Entah mengapa, aku mundur perlahan hingga menabrak tembok lalu dengan lemasnya menjatuhkan tubuhku dengan perlahan lalu duduk. Aku menunduk. Enggan untuk menatap matanya yang berlinang air mata. Tak lama setelah itu, Leila mengantar Sindy untuk keluar dari ruangan dan meninggalkanku.
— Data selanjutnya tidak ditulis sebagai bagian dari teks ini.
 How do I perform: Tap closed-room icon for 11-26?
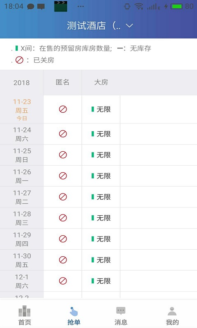coord(63,176)
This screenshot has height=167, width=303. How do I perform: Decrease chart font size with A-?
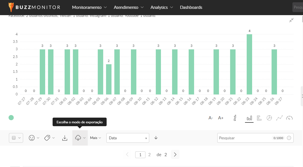[211, 118]
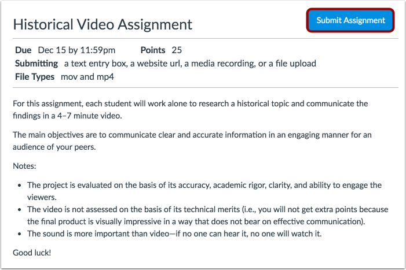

Lalu, Zaki mulai berjalan menghampiri pintu “Kau tahu, sejak dulu aku selalu membenci sikapmu yang suka menyalahkan dirimu sendiri itu. Bahkan setelah 3 tahun berlalu sejak kematian kakak, kau masih saja sama.” Perlahan, Zaki menengok kearahku “Tapi, tak bisa dipungkiri kalau kau adalah sahabatku. Sebagai seseorang yang telah mengenalmu begitu lama, aku tak bisa membiarkanmu terus seperti itu.”
Aku hanya tertunduk diam seperti batu. Tak berkutik sedikitpun. Setelah terdiam sesaat, dia—Zaki menghela napasnya lalu berjalan keluar.